▶ REQUIRED WORK
Set the material down again exactly, line by line, skipping each picture.

▶ PROVIDED ENTRIES
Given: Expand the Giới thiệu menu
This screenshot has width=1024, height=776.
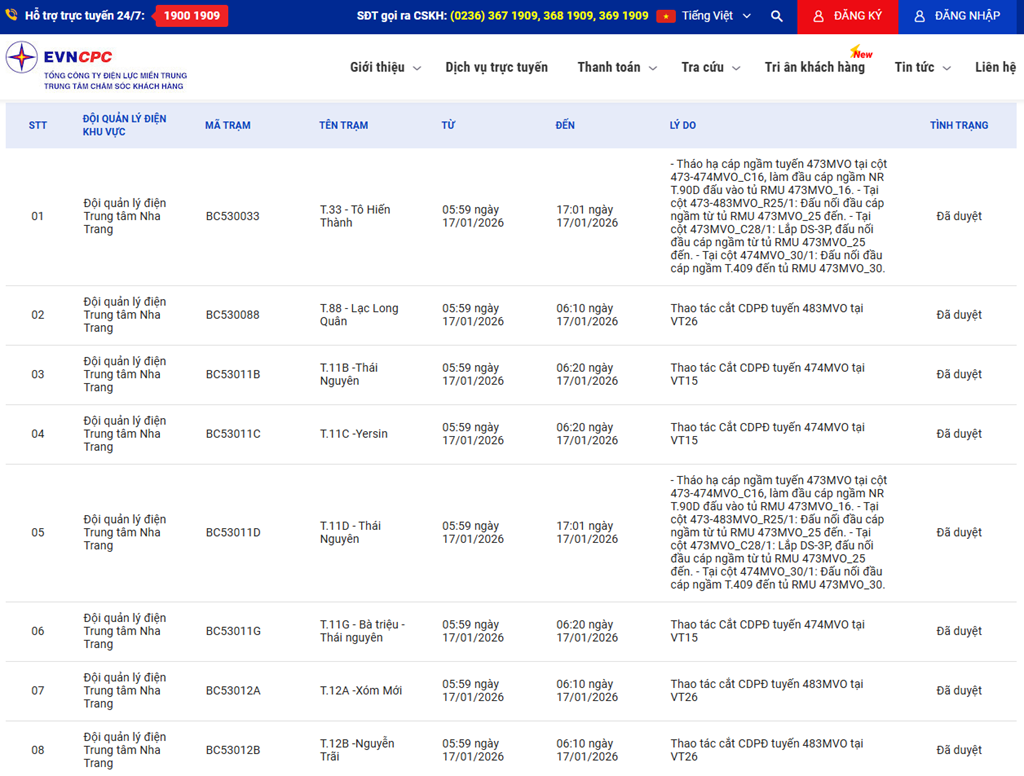Looking at the screenshot, I should (385, 67).
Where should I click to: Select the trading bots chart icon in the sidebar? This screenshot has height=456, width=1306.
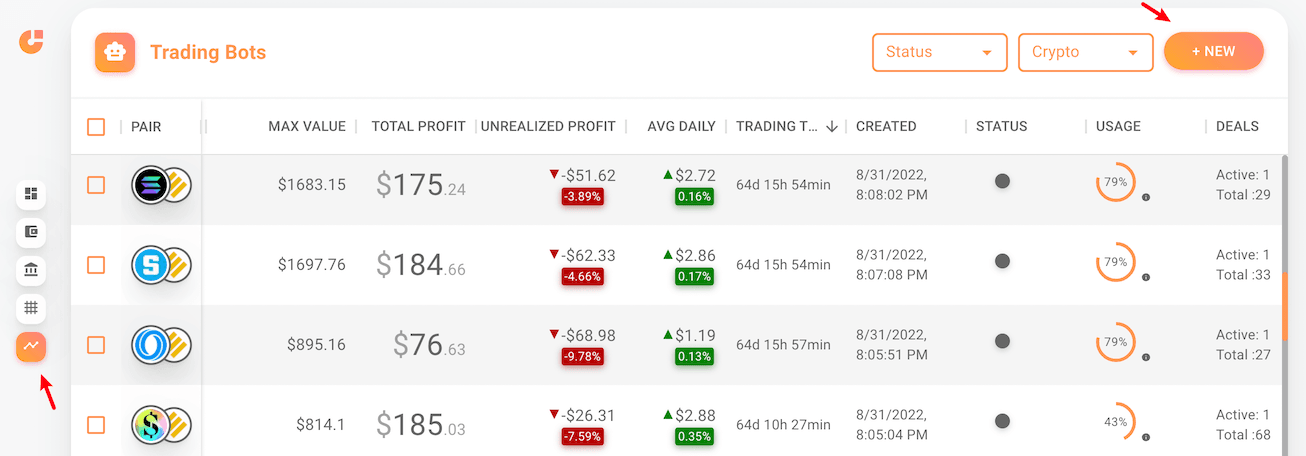pyautogui.click(x=31, y=346)
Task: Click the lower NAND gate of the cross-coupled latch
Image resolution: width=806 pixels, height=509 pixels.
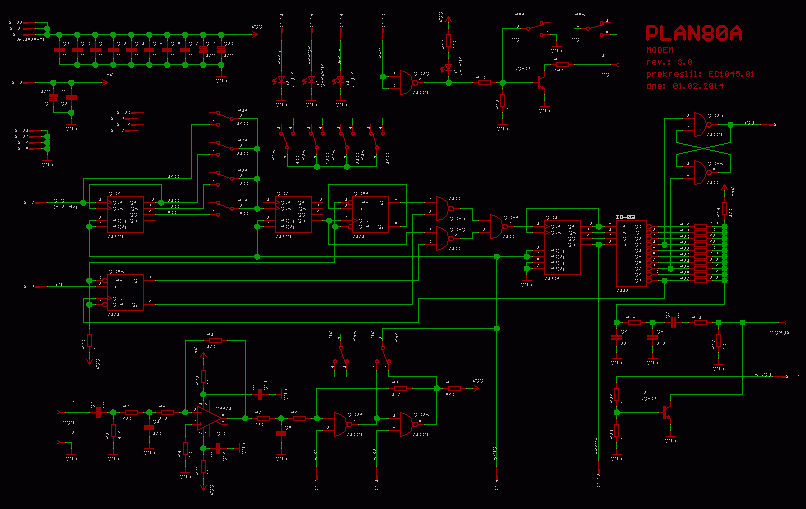Action: coord(695,172)
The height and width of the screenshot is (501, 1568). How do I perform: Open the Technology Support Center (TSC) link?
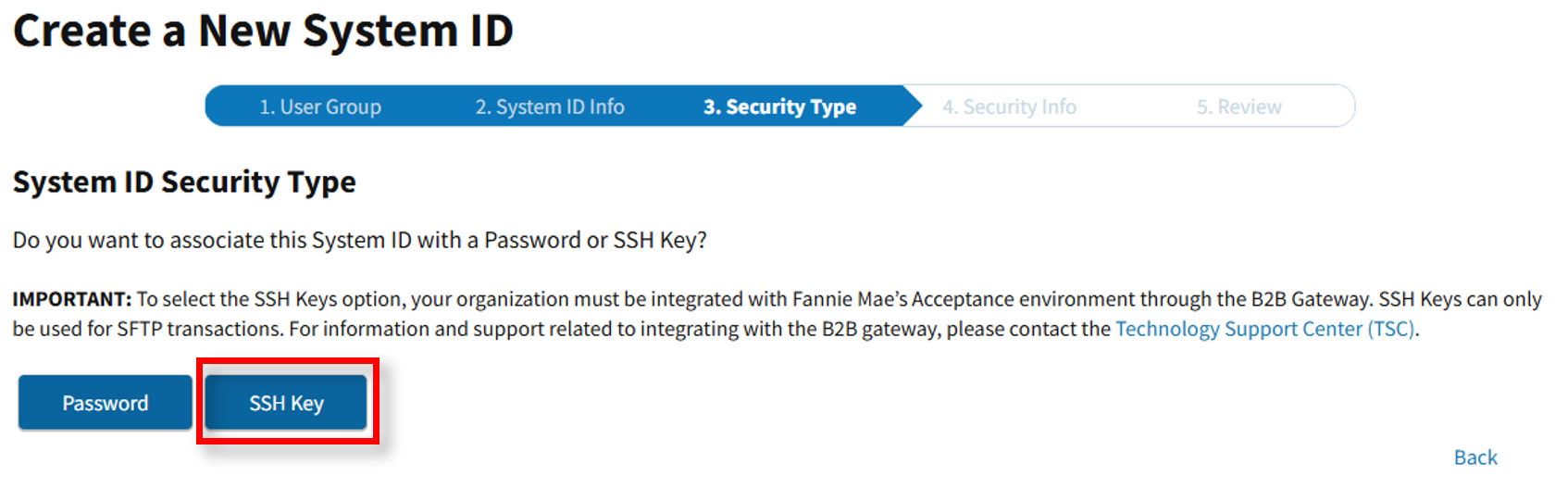click(1264, 329)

▶ TASK RESULT
Given: Expand the Giới thiệu menu
This screenshot has width=1024, height=776.
Looking at the screenshot, I should (385, 67).
Where should I click to: Select the trading bots chart icon in the sidebar? This screenshot has height=456, width=1306.
pyautogui.click(x=31, y=346)
Task: Click the lower NAND gate of the cross-coupled latch
Image resolution: width=806 pixels, height=509 pixels.
Action: coord(695,172)
The height and width of the screenshot is (501, 1568). How do I perform: Open the Technology Support Center (TSC) link?
click(1264, 329)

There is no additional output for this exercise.